The ratings held up surprisingly well considering that, as was the case last year, the crop of best-picture nominees mainly consisted of so-called “specialty films” unfamiliar to most viewers. That hit films tend to draw big TV crowds for the Academy Awards is well-established. The most-watched Oscars in recent years came in 1998, when 55.2 million saw “Titanic,” the highest-grossing movie of all time, grab best picture.

This year, “Slumdog Millionaire,” the melodrama set in a Mumbai ghetto that took home eight awards, including best picture, had no major stars and was released by Fox Searchlight, a specialty-film division.
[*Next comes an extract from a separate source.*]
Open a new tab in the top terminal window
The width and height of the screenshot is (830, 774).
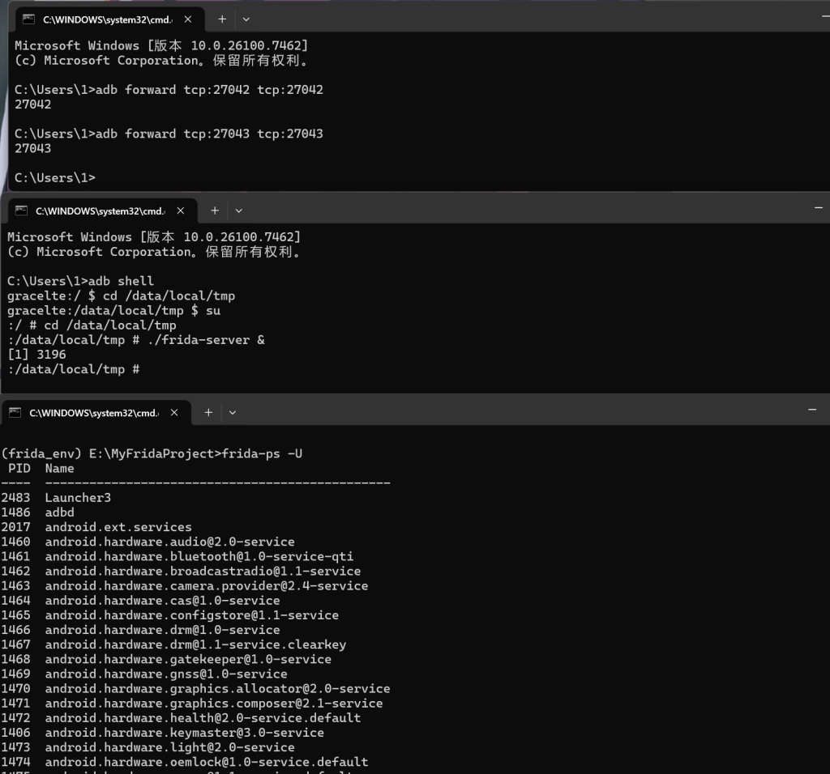point(221,19)
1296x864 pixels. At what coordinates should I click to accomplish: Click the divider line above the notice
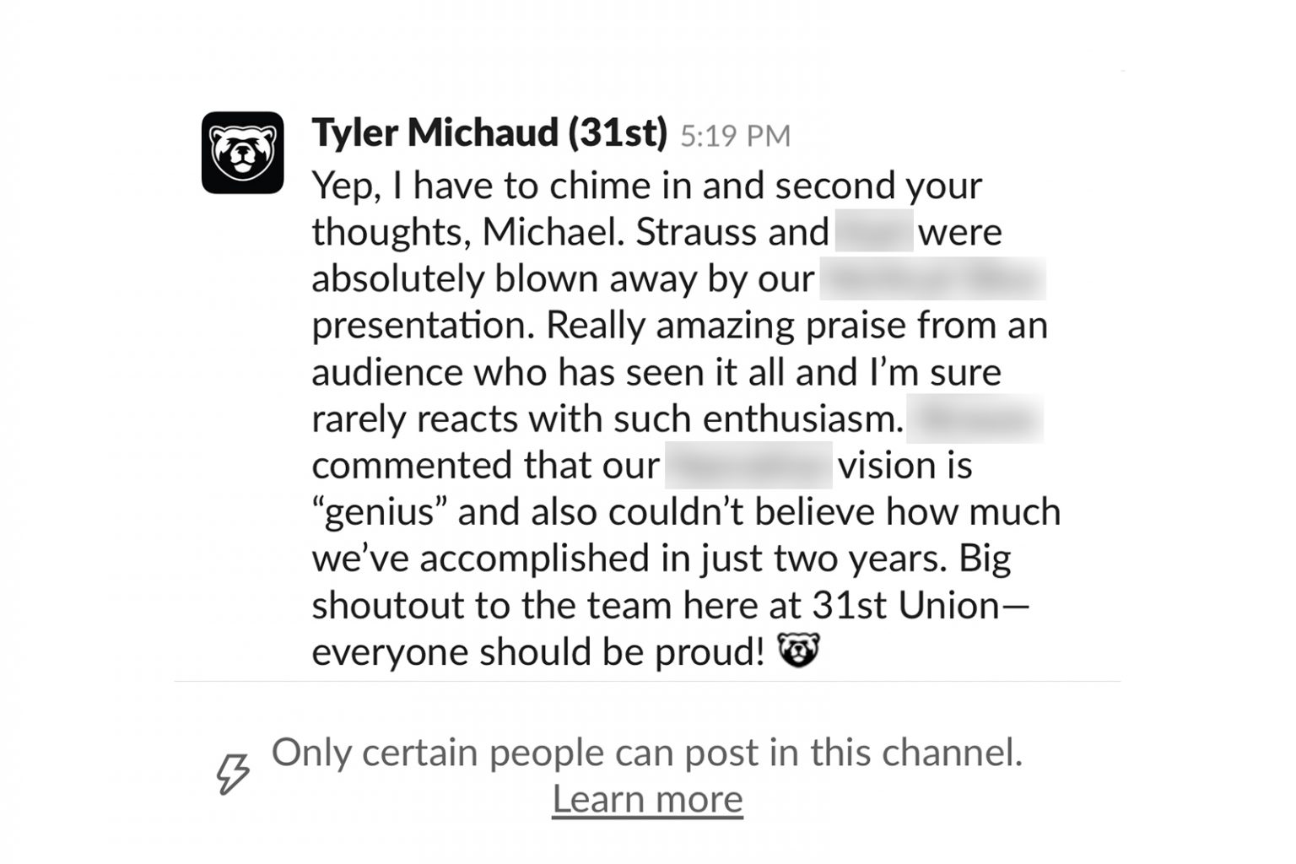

Some fans of the smash hit “The Dark Knight” had vowed to boycott the Oscar telecast due to that film’s snub in the best picture category, but whether such a threat actually affected viewing levels is impossible to tell.

But even if the ratings were somewhat better than expected, they are not exactly cause for high-fives among Oscar organizers. Sunday’s show was still the third least-watched in the last 20 years, exceeding only last year’s airing (32 million) and the 2003 telecast marred by the run-up to the Iraq war (33 million). And the show continues to lose ground with younger viewers; Sunday’s 12.1 rating among adults ages 18 to 49 was the second lowest in at least 20 years, beating only last year’s 10.7.

Meanwhile, “Jimmy Kimmel Live: After the Academy Awards,” the late-night host’s fourth annual post-Oscar special, drew 4.3 million viewers, up 16% compared with 2008.